Given request -> Render the lines from the one containing "Task: Click the large word Performance" through the one containing "tap(386, 243)", inclusive, as a numbered list, omitting blank lines.

Extracted data entries
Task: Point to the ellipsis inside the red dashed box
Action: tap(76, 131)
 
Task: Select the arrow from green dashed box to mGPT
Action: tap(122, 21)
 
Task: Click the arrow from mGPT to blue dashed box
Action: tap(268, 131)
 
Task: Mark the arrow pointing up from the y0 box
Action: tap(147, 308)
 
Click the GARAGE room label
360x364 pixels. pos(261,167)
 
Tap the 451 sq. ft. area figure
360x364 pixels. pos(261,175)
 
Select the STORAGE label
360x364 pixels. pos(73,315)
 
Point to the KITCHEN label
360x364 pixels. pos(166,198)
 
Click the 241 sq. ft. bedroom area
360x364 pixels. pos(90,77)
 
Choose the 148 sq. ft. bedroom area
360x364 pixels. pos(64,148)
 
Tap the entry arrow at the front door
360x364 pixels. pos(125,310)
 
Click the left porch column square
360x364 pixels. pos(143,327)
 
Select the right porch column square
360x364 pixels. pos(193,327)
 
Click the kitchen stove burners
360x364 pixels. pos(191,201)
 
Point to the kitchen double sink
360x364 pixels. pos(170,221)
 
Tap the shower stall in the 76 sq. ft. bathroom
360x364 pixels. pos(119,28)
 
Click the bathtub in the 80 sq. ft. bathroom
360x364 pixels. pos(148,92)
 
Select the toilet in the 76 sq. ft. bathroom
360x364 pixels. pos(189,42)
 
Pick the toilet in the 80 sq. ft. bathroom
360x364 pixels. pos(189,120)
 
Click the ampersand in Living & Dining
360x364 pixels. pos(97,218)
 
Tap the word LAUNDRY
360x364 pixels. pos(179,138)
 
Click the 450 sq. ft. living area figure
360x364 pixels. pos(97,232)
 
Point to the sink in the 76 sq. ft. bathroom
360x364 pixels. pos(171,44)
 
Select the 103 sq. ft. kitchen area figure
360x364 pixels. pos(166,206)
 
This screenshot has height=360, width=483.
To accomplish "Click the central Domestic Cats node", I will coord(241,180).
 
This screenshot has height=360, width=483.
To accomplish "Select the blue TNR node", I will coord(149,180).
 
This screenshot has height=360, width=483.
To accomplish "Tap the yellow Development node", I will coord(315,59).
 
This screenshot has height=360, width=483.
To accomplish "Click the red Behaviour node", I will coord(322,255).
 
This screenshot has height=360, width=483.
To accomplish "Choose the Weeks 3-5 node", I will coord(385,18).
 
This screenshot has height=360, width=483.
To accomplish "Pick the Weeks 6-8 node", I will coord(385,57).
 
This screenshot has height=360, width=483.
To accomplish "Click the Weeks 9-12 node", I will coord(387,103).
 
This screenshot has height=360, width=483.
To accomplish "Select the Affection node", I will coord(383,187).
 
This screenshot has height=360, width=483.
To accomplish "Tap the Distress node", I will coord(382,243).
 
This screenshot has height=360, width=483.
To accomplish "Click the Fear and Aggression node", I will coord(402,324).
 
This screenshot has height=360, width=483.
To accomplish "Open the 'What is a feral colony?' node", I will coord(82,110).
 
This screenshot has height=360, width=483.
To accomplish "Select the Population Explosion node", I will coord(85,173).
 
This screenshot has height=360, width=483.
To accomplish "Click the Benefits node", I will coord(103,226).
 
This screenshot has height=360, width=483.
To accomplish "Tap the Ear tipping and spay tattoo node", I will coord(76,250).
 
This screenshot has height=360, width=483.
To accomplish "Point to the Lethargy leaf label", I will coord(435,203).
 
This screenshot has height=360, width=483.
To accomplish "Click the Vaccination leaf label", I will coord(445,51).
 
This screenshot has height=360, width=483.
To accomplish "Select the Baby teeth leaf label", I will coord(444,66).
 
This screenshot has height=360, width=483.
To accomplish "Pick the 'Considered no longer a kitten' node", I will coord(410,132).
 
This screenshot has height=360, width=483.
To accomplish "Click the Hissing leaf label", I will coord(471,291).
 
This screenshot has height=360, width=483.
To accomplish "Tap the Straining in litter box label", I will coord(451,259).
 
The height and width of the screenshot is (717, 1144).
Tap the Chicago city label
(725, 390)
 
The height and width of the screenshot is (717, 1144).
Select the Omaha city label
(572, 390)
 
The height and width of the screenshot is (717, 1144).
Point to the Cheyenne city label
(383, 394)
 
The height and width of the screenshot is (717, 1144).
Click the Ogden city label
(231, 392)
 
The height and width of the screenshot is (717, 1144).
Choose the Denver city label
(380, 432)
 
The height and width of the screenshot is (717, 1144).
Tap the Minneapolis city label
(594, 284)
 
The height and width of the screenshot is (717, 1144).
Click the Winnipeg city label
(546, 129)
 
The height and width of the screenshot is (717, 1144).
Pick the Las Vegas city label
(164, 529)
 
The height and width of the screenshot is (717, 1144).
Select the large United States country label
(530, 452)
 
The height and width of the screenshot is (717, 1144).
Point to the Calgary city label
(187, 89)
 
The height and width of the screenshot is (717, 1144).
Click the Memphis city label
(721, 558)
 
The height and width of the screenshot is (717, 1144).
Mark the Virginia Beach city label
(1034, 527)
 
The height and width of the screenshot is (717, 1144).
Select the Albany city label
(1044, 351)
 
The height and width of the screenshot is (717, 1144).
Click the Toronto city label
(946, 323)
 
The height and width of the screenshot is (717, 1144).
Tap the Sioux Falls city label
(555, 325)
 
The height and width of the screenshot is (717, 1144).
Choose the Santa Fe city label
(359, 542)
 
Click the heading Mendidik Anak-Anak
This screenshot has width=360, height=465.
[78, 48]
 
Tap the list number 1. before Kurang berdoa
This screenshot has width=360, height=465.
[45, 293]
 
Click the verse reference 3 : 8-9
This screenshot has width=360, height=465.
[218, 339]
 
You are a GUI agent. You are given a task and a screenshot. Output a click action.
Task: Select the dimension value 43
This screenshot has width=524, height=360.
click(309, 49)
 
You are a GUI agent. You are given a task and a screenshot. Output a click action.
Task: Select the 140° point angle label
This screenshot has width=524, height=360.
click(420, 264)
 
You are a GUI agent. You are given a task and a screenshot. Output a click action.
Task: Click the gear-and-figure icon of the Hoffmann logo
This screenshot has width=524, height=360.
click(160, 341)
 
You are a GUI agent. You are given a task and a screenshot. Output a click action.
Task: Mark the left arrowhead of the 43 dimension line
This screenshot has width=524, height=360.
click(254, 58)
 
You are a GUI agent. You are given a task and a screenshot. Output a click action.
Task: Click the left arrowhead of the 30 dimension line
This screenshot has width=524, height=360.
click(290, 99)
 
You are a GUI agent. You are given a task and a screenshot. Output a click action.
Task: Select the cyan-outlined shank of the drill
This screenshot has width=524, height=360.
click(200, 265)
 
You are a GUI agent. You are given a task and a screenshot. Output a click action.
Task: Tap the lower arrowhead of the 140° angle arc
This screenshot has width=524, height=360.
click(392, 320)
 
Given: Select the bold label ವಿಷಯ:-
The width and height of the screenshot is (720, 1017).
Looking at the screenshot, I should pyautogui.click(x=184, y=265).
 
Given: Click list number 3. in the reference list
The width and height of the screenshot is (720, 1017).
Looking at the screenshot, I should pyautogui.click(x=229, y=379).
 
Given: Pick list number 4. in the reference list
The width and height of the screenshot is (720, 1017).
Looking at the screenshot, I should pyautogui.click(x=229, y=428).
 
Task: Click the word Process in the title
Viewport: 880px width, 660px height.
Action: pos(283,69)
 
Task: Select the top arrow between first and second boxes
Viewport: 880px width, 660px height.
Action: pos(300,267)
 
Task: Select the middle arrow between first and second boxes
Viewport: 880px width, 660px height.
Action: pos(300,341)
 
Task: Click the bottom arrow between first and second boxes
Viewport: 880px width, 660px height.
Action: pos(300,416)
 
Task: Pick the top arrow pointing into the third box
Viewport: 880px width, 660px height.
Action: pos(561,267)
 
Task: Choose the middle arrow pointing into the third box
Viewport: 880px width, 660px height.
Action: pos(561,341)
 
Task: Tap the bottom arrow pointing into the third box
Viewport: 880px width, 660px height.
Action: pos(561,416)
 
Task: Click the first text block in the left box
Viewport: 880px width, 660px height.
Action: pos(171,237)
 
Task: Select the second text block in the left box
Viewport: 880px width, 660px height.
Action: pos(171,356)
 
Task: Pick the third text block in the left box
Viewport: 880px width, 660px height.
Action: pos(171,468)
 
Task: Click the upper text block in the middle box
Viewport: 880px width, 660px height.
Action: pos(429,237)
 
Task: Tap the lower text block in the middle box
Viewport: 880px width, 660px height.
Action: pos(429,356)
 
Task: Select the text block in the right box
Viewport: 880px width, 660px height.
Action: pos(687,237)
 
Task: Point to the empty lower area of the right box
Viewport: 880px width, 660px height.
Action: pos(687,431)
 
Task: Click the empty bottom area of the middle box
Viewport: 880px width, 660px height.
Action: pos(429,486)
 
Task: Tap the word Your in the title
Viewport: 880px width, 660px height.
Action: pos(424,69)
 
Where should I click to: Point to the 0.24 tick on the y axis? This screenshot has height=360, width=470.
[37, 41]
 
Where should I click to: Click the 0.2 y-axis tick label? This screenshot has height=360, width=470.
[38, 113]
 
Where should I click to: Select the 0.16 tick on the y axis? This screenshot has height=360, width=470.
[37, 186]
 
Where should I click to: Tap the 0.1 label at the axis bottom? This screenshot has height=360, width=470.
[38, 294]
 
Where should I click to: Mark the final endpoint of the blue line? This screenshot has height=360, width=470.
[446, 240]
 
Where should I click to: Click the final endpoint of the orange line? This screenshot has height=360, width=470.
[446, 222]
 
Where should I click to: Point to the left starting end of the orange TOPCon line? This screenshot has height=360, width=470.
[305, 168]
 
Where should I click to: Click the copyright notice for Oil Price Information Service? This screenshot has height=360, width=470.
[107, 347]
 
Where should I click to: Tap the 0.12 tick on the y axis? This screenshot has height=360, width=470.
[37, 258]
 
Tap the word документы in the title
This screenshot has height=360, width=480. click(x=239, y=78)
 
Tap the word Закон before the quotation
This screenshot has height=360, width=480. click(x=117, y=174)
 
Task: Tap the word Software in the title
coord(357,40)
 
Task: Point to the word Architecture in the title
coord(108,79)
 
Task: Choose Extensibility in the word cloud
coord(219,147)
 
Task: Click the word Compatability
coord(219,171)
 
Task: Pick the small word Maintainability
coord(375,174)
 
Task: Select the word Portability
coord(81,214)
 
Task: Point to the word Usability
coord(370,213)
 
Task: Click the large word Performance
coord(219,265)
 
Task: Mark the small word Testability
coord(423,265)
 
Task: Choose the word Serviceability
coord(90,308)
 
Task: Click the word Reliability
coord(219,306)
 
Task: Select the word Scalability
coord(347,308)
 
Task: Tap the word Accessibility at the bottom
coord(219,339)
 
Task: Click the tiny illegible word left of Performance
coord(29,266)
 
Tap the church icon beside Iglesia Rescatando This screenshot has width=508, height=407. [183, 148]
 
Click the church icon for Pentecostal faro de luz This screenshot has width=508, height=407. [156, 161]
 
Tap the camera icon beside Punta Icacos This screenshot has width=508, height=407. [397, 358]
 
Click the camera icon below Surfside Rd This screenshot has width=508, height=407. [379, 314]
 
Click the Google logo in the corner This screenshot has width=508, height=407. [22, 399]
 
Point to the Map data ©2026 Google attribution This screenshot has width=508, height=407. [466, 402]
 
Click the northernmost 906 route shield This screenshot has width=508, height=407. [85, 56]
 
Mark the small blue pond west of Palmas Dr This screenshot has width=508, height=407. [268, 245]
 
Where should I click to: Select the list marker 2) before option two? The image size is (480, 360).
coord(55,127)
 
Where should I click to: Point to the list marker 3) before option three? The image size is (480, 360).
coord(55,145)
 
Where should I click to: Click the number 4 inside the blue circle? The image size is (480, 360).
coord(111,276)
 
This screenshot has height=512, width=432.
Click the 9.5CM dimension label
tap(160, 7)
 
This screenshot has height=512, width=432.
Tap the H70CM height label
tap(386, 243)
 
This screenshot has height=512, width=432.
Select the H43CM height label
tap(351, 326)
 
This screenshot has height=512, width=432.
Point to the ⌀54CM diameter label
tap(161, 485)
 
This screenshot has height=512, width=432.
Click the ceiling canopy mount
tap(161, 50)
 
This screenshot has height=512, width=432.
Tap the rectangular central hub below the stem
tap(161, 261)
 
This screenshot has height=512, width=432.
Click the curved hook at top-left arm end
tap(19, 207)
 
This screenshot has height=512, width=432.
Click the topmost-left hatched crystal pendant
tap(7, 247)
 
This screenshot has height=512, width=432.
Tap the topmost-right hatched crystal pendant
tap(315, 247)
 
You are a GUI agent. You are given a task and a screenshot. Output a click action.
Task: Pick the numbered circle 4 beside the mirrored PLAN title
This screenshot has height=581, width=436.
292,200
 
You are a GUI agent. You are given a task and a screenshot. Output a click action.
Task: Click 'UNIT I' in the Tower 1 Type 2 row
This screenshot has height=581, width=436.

Result for this task ->
1. Task: Click the large word Performance
2. coord(219,265)
3. Task: Mark the small word Testability
4. coord(423,265)
5. Task: Choose the word Serviceability
6. coord(90,308)
7. Task: Click the word Reliability
8. coord(219,306)
9. Task: Select the word Scalability
10. coord(347,308)
11. Task: Tap the word Accessibility at the bottom
12. coord(219,339)
13. Task: Click the tiny illegible word left of Performance
14. coord(29,266)
15. Tap the church icon beside Iglesia Rescatando This screenshot has width=508, height=407. [183, 148]
16. Click the church icon for Pentecostal faro de luz This screenshot has width=508, height=407. [156, 161]
17. Tap the camera icon beside Punta Icacos This screenshot has width=508, height=407. [397, 358]
18. Click the camera icon below Surfside Rd This screenshot has width=508, height=407. [379, 314]
19. Click the Google logo in the corner This screenshot has width=508, height=407. [22, 399]
20. Point to the Map data ©2026 Google attribution This screenshot has width=508, height=407. [466, 402]
21. Click the northernmost 906 route shield This screenshot has width=508, height=407. [85, 56]
22. Mark the small blue pond west of Palmas Dr This screenshot has width=508, height=407. [268, 245]
23. Where should I click to: Select the list marker 2) before option two? The image size is (480, 360).
24. coord(55,127)
25. Where should I click to: Point to the list marker 3) before option three? The image size is (480, 360).
26. coord(55,145)
27. Where should I click to: Click the number 4 inside the blue circle? The image size is (480, 360).
28. coord(111,276)
29. This screenshot has height=512, width=432.
30. Click the 9.5CM dimension label
31. tap(160, 7)
32. This screenshot has height=512, width=432.
33. Tap the H70CM height label
34. tap(386, 243)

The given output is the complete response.